Saved data entries:
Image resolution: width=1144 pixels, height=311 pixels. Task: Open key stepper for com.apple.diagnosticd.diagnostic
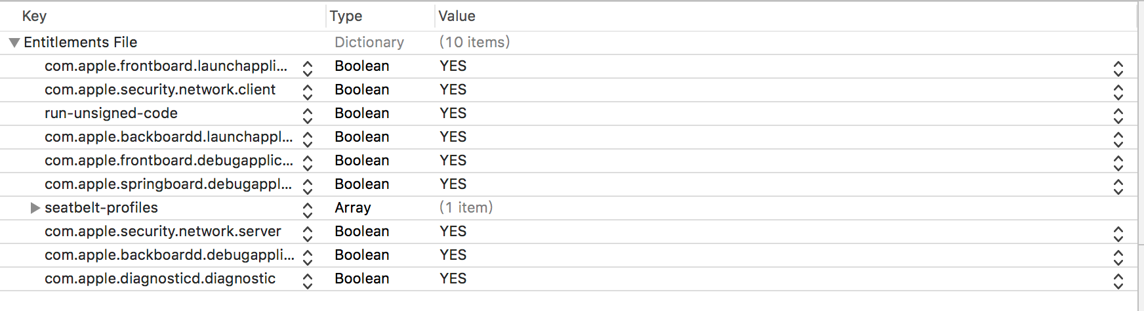pos(308,281)
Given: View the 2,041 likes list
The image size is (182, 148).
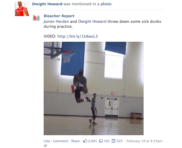Looking at the screenshot, I should [x=92, y=141].
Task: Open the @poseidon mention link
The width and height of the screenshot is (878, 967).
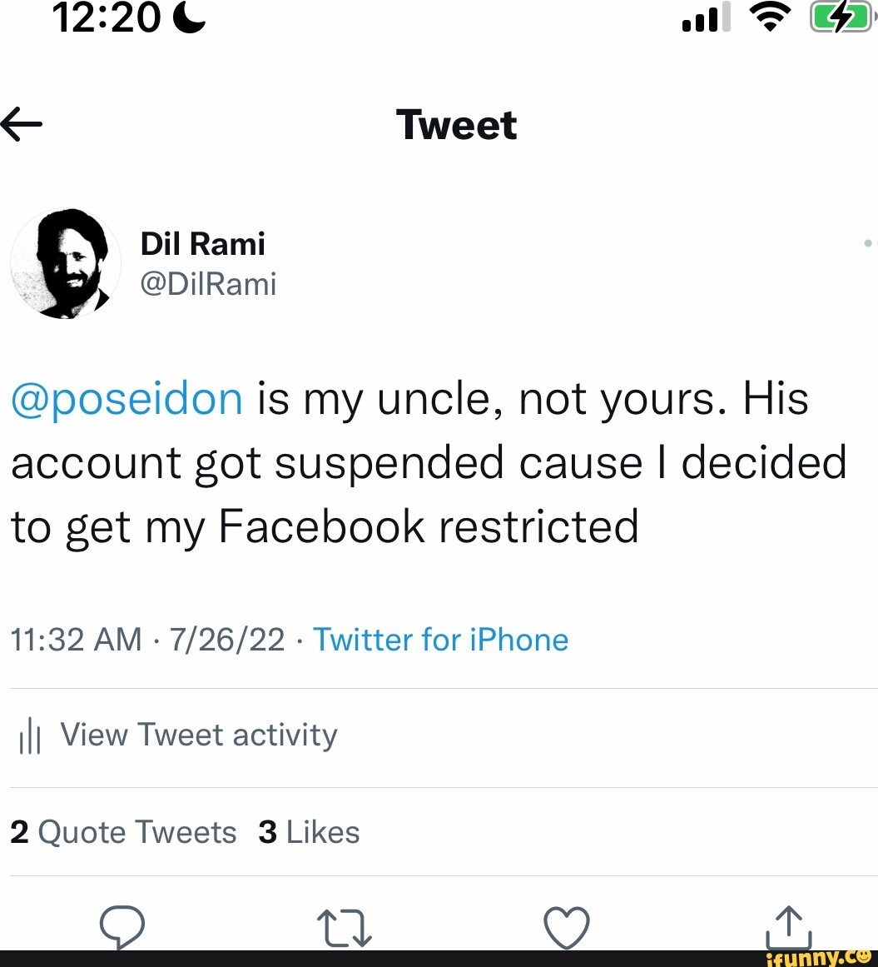Action: (126, 399)
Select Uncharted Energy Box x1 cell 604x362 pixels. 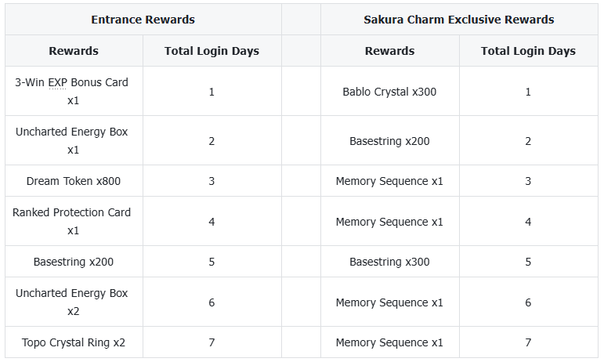click(74, 140)
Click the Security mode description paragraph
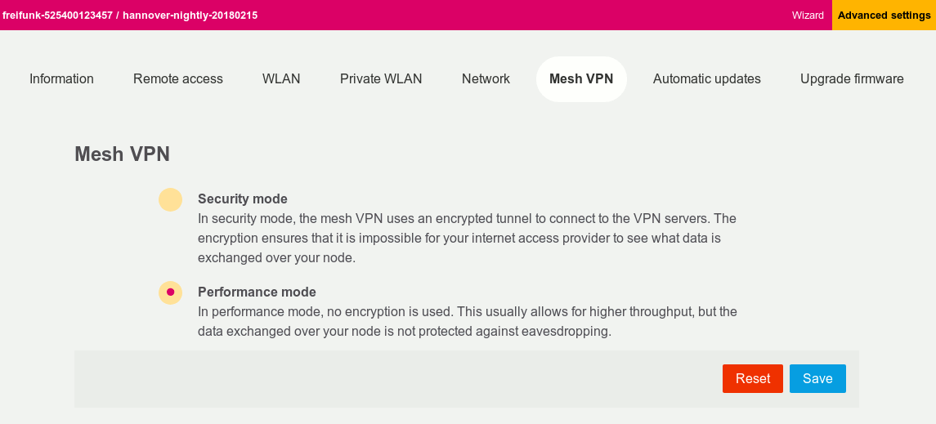 [x=466, y=238]
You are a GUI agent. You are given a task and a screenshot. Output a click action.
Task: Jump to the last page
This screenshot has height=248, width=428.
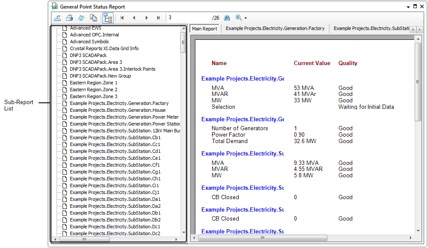tap(159, 18)
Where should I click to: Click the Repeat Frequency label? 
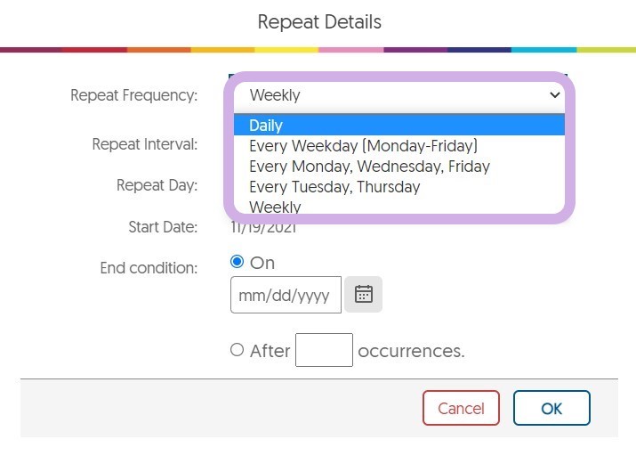133,95
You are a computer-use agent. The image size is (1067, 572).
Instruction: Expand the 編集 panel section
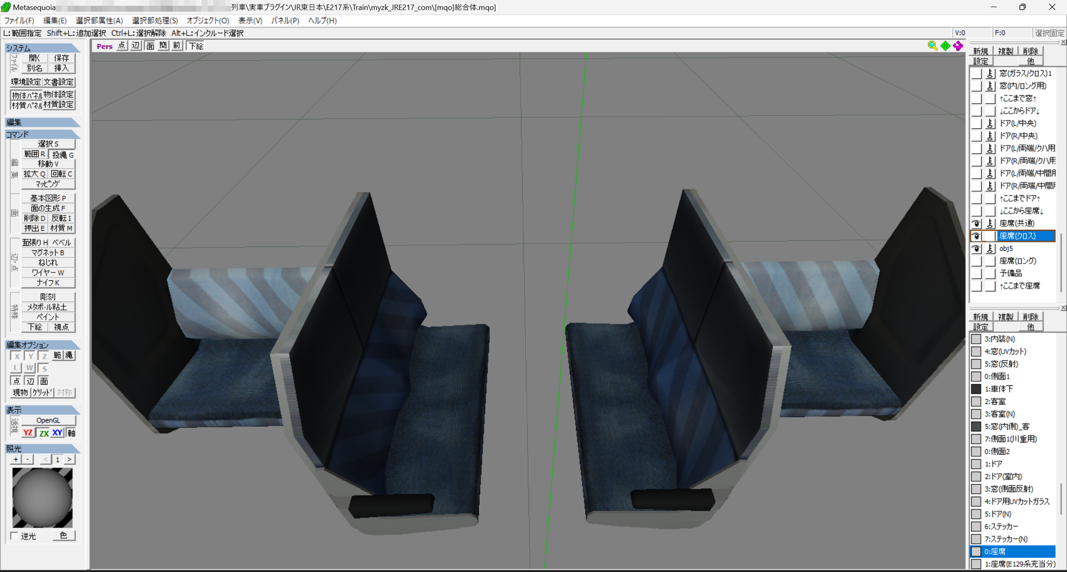pyautogui.click(x=42, y=122)
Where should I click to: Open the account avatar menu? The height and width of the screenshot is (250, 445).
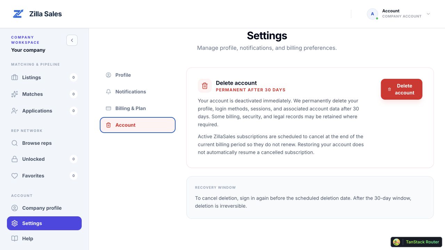373,14

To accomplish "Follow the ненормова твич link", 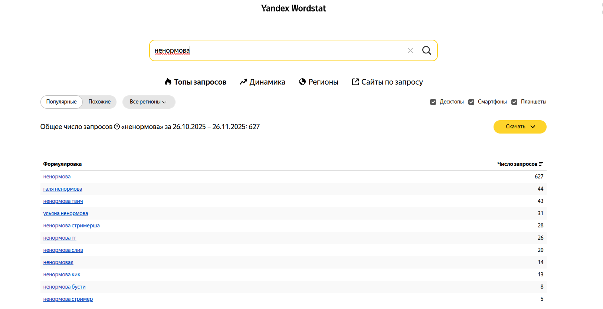I will click(x=63, y=201).
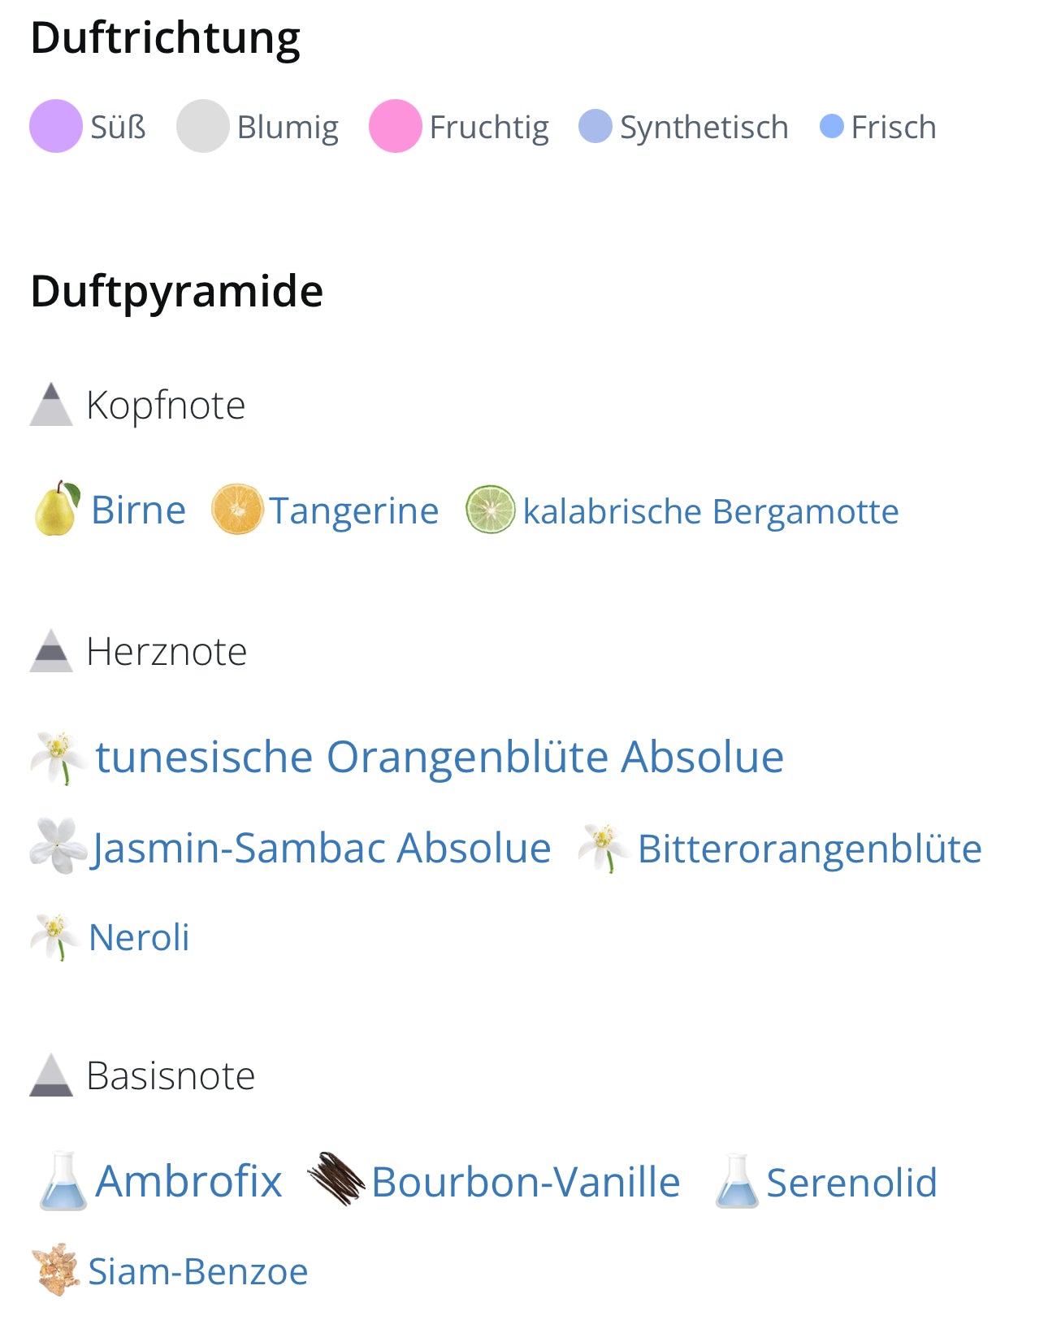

→ **Work to complete**
The expected answer is a copy of each line above containing "agent".

→ **Output**
You are a GUI agent. You are given a task and a screenshot. Output a click action.
You are a computer-use agent. The image size is (1067, 572).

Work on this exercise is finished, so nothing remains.